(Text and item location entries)
----

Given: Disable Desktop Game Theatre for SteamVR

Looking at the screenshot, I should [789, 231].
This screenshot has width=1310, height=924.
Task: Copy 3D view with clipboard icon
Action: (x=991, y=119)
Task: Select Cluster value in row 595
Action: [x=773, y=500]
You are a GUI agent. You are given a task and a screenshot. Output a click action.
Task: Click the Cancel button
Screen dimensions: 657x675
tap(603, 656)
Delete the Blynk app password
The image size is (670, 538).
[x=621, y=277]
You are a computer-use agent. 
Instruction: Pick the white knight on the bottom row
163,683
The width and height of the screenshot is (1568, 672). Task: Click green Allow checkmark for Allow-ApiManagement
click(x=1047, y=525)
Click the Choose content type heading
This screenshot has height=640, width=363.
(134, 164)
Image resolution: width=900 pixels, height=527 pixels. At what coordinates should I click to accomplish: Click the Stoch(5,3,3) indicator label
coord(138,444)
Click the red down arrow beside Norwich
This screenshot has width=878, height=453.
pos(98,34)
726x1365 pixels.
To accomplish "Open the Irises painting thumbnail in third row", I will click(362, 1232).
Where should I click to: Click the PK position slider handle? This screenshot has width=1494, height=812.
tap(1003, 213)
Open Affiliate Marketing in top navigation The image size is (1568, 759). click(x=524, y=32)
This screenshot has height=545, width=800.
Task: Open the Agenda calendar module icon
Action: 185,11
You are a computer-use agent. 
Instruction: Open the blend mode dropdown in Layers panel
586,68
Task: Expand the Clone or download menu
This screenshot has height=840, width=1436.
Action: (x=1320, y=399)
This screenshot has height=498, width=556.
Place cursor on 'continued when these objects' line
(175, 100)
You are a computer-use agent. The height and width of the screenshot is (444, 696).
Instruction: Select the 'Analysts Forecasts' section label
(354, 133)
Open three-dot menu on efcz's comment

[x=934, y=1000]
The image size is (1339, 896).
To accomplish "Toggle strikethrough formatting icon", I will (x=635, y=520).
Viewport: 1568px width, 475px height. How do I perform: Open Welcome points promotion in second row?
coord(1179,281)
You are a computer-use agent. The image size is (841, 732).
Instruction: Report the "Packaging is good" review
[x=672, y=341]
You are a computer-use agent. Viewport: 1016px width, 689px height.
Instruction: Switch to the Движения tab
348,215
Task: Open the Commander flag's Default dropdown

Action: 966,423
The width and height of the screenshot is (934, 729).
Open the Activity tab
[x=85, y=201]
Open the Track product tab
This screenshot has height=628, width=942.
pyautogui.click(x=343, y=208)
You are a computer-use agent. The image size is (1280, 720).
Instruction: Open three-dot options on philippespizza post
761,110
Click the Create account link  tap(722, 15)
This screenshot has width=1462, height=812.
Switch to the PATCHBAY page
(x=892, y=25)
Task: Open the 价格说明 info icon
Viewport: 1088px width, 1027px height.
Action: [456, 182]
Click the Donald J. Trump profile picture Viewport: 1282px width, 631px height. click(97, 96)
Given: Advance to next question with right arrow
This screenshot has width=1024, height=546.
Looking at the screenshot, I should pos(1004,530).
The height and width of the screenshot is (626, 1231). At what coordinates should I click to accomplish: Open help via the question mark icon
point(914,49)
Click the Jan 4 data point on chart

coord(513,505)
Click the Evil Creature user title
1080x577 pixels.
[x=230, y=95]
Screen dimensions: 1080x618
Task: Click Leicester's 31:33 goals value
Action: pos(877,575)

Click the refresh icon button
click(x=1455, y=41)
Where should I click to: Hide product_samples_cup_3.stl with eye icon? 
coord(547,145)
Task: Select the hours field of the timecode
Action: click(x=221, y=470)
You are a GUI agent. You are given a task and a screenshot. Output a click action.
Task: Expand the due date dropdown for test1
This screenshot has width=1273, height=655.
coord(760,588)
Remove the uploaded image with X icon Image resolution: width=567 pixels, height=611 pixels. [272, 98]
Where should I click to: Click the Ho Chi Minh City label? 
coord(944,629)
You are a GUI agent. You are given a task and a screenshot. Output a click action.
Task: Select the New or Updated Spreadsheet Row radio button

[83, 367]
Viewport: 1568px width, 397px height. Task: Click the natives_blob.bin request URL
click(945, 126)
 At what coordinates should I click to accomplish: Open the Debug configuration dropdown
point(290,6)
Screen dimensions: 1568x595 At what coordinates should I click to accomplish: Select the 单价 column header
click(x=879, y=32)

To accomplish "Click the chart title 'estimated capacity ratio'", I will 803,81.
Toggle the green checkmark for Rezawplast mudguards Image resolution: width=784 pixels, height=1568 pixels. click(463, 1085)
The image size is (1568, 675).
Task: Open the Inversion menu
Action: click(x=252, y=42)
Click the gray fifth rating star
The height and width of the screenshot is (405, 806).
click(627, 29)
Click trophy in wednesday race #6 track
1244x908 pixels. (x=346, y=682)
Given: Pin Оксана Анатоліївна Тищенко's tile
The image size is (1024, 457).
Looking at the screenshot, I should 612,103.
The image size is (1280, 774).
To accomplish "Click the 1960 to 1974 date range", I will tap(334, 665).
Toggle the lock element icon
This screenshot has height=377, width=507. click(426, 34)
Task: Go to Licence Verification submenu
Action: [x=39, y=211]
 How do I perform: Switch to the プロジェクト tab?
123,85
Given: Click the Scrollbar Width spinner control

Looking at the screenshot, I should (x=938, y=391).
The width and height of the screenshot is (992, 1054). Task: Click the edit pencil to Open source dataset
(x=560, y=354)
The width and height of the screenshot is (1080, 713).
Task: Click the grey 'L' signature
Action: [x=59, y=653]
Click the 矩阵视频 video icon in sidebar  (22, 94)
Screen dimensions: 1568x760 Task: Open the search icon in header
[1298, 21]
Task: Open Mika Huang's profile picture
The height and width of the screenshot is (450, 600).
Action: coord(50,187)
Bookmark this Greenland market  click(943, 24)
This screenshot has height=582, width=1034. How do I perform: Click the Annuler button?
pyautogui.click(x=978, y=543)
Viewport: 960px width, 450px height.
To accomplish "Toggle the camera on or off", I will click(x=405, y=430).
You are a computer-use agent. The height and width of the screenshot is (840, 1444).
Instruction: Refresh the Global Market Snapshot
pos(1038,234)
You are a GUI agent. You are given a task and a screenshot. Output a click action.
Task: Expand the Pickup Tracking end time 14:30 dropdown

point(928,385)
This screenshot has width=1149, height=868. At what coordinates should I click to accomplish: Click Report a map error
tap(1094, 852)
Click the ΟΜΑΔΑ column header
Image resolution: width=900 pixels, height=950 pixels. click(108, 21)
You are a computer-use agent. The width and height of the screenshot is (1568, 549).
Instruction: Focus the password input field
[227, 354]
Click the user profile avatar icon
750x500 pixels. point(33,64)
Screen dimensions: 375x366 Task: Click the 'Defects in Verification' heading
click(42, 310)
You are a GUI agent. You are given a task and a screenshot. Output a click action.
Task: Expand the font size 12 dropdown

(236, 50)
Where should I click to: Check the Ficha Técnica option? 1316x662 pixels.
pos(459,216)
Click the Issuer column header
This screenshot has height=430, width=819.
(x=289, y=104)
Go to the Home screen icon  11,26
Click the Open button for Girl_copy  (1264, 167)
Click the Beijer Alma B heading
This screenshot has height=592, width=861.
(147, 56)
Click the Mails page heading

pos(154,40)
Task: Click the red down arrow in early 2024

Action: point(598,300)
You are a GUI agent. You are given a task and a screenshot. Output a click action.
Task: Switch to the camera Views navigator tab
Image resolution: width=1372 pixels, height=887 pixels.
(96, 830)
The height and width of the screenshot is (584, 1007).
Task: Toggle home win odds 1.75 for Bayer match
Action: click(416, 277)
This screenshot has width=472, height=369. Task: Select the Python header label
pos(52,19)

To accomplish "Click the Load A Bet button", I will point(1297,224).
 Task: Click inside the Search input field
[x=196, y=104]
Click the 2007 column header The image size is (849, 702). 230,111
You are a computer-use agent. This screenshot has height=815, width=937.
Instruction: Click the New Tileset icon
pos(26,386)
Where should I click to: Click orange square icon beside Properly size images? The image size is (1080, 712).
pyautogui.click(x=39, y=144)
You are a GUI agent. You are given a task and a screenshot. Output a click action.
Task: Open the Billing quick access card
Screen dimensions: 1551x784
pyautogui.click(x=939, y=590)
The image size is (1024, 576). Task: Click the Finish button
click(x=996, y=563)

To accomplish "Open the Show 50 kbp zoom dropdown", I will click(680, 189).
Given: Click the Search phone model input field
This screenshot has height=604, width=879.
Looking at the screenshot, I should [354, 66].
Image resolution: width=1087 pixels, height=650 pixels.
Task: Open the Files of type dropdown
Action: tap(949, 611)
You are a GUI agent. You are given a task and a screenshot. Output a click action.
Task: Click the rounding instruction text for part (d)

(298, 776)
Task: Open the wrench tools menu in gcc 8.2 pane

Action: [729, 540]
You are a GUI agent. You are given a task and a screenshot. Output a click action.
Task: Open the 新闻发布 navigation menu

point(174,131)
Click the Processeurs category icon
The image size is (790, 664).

----

**DIRECTIONS:**
Which lines in the records contain the word "three"? Display each one in full.

**EXERCISE ANSWER:**
Open three-dot menu on efcz's comment
Instruction: Open three-dot options on philippespizza post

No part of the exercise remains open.